Entries on where items appear

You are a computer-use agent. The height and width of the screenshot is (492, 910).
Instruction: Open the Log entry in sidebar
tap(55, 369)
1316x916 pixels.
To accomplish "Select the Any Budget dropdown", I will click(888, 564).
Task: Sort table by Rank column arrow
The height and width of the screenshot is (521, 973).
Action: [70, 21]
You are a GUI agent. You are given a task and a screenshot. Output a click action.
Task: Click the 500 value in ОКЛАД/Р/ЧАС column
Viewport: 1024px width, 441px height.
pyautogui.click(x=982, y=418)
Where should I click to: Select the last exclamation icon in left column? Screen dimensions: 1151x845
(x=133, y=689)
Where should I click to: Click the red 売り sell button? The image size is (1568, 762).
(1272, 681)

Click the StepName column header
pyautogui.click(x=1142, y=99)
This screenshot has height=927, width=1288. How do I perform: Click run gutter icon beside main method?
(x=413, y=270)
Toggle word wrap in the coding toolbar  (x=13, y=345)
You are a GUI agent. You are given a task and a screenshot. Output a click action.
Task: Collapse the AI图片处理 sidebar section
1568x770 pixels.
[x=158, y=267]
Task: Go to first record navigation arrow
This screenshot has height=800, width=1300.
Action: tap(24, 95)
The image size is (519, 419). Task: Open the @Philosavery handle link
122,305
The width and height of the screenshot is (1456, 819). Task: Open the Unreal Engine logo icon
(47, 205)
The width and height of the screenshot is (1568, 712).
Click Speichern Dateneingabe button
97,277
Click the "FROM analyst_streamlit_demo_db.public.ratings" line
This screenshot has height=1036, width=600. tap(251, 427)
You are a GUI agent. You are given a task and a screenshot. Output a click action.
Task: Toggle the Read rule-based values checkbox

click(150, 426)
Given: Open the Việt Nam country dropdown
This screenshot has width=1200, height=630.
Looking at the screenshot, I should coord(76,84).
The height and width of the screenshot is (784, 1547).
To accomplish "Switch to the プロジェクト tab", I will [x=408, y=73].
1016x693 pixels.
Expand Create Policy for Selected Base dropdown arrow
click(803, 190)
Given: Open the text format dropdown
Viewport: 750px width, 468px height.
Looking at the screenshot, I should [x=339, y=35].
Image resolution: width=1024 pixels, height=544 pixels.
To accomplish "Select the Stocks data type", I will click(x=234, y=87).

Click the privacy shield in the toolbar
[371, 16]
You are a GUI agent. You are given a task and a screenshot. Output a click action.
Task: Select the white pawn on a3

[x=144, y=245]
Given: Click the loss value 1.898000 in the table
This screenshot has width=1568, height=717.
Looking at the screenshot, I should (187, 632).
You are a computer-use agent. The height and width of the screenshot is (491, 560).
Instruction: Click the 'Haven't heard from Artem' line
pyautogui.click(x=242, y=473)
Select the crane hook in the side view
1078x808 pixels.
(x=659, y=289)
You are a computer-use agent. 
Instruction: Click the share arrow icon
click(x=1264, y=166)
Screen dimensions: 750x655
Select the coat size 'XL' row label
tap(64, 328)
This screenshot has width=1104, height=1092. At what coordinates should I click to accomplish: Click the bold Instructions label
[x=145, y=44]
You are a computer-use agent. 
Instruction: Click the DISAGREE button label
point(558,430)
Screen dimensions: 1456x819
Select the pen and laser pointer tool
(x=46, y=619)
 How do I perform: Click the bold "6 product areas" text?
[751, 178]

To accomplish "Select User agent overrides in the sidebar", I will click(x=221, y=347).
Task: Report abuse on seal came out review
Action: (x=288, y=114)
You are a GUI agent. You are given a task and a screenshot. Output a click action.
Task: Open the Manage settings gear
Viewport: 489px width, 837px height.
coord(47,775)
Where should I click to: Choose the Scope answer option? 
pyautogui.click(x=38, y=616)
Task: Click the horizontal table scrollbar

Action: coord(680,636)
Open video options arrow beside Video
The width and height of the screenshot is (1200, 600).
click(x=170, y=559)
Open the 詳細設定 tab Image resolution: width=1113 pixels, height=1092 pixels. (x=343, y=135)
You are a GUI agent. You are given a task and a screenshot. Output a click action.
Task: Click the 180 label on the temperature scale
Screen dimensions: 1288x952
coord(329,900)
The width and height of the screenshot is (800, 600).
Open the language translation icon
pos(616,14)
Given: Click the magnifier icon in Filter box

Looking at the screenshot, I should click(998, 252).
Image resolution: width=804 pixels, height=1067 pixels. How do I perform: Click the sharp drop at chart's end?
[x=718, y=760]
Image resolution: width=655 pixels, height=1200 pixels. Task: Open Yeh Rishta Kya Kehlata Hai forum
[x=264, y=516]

> _REQUIREMENT_: Return every line of the listing above that contains the string "resolution". Case counts.

> _EXERCISE SOLUTION_:
Image resolution: width=1024 pixels, height=544 pixels.
Open the 詳細設定 tab Image resolution: width=1113 pixels, height=1092 pixels. (x=343, y=135)
Image resolution: width=804 pixels, height=1067 pixels. How do I perform: Click the sharp drop at chart's end?
Image resolution: width=655 pixels, height=1200 pixels. Task: Open Yeh Rishta Kya Kehlata Hai forum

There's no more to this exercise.